Exercise 1
Set down word for word the portion of the percentage forum thread that opens with the words containing "A: Your answer" and closes with "than $B$ by $25\%$.".
Exercise 2
Resume the percentage forum thread from the point where it stops, continuing its reasoning.

━━ Document excerpt

A is greater than B by 25% then by what percentage B is less than A? 
Q. $A$ is greater than $B$ by $25\text{%}$ then by what percentage $B$ is less than $A$ ?

my approach:
$A$ is greater than $B$ by $25$% then
$${A-B\over B}\times 100=25$$
$$A=B+0.25B=1.25B$$
Now, $B$ is less than $A$ by %
$$\frac{A-B}{B}\times 100=\frac{1.25B-B}{B}\times100=25\text{%}$$
Is my answer correct? I don't know where I am wrong.
Help me solve this question. Thanks.
 A: Your answer is not correct. You must take $\text{%}$ of B w.r.t. A as follows
$$\frac{A-B}{A}\times 100=\frac{1.25B-B}{1.25B}\times 100=\frac{1}{5}\times 100=20\text{%}$$
A: There's a problem in your question. In Q   you say

$A$ is greater than $B$ by $20\%$

but then in your attempt you say

$A$ is greater than $B$ by $25\%$.

I will assume the second statement is correct.
I think the best way to think of percentage change is as multiplication by a factor. Then
"$A$ is greater than $B$ by $25\%$" means
$$
A = 1.25B .
$$
So (solving for $B$)

━━━━
━━ Stored rows

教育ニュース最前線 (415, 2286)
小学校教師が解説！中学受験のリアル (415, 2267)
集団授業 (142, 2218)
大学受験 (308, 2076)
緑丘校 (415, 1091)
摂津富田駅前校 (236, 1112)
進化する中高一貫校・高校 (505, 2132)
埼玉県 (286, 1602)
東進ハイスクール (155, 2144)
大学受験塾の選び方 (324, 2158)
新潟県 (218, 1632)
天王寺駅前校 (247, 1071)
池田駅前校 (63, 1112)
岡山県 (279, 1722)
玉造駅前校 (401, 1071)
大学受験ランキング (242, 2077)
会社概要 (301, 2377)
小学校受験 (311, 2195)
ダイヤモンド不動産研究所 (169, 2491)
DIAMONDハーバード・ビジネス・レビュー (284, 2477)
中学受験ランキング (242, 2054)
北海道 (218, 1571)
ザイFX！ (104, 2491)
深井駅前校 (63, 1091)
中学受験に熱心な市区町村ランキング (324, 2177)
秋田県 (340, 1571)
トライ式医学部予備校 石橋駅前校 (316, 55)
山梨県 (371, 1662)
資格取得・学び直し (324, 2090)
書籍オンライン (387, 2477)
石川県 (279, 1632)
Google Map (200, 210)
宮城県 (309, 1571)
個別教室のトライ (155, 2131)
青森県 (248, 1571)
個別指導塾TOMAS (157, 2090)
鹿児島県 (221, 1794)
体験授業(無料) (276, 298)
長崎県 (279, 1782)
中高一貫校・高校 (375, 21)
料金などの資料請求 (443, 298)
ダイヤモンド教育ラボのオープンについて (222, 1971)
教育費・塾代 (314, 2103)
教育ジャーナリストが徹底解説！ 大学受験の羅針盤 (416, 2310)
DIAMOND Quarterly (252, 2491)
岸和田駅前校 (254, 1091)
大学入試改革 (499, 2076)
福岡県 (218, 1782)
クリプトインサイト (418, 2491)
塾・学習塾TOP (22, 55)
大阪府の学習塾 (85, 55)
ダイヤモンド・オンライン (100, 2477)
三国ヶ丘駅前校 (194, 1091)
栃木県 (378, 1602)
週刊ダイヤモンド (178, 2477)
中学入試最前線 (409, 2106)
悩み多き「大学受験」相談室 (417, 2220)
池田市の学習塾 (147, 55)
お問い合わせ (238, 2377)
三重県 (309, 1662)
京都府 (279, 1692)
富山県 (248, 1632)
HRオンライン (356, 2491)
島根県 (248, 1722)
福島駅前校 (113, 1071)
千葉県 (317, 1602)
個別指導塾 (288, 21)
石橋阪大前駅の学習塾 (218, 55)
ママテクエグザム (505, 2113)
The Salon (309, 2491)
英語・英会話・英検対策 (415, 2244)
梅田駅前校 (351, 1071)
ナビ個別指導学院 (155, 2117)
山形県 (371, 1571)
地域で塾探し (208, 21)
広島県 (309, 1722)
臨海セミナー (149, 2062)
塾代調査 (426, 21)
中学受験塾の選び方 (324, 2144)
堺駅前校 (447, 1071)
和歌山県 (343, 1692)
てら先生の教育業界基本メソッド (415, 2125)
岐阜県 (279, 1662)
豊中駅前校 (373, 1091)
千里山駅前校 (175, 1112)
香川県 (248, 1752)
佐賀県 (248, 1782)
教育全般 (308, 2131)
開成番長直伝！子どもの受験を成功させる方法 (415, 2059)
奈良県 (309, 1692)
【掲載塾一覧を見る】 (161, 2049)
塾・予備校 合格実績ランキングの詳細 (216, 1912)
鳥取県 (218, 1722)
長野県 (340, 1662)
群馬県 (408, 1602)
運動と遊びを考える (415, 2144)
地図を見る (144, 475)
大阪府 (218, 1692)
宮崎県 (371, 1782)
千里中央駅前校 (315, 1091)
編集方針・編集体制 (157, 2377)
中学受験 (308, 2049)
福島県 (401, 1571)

━━━━

Written reply 1
A: Your answer is not correct. You must take $\text{%}$ of B w.r.t. A as follows
$$\frac{A-B}{A}\times 100=\frac{1.25B-B}{1.25B}\times 100=\frac{1}{5}\times 100=20\text{%}$$
A: There's a problem in your question. In Q   you say

$A$ is greater than $B$ by $20\%$

but then in your attempt you say

$A$ is greater than $B$ by $25\%$.

Written reply 2
$$ B= \frac{A}{1.25}=  \frac{1}{1.25}A = 0.8A = (1-0.2)A
$$
so $B$ is $20\%$ less than $A$.
For a slightly more abstract argument, see
How to get the reverse percentage (not amount of reverse percentage)?
A: In such questions is most important to clearing which number we are taking as 100%.
When we say $A$ is greater than $B$ by 25% of $B$ then $A=B+B\cdot 0.25$
When we say $A$ is greater than $B$ by 25% of $A$ then $A=B+A\cdot 0.25$
Same for reverse.
A: Working with percentages is always, always, always a multiplication, never, never, never and addition or a subtraction, like in this case:
A = 1.25 * B
B = 1/1.25 * A
  = 0.8 * A

And 0.8*... means, subtract 20%.